## [PROBLEM REQUIREMENTS]
Look through the data below and report how many lines include "sidebar". Only the number should be given.

Stored items
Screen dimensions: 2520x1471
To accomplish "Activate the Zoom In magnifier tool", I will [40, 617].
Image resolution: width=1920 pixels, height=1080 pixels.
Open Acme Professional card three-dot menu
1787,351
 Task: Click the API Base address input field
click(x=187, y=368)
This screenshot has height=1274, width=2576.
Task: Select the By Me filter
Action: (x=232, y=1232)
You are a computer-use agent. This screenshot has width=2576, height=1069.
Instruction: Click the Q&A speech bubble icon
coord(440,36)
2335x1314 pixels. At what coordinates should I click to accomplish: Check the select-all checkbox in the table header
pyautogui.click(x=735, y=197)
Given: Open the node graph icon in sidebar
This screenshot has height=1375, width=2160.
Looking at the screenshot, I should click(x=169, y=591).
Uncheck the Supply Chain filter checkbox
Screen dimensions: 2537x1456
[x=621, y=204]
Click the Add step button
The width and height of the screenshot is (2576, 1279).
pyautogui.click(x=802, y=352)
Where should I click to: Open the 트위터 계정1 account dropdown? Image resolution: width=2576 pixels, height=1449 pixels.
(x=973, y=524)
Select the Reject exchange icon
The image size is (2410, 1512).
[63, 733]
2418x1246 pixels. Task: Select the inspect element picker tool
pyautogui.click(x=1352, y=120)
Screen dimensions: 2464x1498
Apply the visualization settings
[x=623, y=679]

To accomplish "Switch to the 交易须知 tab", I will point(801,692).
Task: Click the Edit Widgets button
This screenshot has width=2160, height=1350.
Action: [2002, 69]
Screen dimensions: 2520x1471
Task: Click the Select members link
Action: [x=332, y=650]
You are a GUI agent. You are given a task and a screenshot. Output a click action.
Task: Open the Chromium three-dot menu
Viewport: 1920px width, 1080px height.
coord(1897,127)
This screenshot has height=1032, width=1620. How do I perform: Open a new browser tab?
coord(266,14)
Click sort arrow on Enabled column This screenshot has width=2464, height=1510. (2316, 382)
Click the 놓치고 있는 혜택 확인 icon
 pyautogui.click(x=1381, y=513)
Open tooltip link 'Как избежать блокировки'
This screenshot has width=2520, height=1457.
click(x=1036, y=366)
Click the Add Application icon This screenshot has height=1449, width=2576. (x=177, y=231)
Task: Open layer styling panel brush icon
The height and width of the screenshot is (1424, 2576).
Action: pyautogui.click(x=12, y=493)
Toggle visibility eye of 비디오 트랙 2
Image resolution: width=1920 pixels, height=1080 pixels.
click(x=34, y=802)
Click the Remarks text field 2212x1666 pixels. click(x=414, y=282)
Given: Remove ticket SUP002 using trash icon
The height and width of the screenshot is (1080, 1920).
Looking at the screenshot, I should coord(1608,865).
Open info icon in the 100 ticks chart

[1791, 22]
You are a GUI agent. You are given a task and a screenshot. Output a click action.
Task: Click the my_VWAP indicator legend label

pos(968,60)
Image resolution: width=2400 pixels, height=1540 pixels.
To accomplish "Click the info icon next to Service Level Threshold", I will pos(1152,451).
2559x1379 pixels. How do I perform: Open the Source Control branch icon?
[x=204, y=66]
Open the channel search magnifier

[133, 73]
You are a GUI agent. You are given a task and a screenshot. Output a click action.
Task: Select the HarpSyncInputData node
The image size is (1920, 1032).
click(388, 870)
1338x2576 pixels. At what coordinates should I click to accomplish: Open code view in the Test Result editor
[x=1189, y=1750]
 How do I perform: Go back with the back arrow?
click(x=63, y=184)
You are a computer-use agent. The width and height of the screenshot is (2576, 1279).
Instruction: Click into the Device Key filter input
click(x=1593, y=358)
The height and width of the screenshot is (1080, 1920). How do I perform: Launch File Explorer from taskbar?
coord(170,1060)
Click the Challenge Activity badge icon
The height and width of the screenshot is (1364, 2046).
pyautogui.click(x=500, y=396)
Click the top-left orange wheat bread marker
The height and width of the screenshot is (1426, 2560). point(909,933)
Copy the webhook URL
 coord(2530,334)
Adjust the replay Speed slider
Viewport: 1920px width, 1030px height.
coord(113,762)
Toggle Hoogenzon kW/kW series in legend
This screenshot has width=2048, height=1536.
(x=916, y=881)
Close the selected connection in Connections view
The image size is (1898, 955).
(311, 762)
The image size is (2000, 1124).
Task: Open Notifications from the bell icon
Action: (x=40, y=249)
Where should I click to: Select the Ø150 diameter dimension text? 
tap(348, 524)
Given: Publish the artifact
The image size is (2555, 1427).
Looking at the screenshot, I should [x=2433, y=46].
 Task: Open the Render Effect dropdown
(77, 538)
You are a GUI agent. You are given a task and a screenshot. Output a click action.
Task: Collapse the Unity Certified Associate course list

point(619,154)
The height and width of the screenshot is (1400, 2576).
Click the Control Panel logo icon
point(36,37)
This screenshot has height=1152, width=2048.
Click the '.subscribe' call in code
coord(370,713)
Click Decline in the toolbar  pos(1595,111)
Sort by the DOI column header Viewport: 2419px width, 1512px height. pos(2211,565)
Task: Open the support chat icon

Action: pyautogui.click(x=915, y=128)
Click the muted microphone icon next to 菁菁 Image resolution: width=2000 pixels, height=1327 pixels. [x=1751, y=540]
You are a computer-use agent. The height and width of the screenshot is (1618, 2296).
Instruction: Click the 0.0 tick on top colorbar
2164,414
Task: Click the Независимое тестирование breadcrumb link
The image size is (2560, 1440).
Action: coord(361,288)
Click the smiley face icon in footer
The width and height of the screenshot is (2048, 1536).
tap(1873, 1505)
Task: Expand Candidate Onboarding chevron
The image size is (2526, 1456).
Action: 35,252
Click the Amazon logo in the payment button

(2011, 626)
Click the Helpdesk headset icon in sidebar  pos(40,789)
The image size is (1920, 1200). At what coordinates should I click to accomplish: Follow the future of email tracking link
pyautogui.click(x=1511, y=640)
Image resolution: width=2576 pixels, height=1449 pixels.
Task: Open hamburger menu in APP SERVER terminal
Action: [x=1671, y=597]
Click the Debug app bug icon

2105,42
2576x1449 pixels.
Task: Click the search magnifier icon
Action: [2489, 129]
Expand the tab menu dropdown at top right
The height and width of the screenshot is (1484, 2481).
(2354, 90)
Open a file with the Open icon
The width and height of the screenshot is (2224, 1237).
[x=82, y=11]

## [SOLVED PROBLEM]
2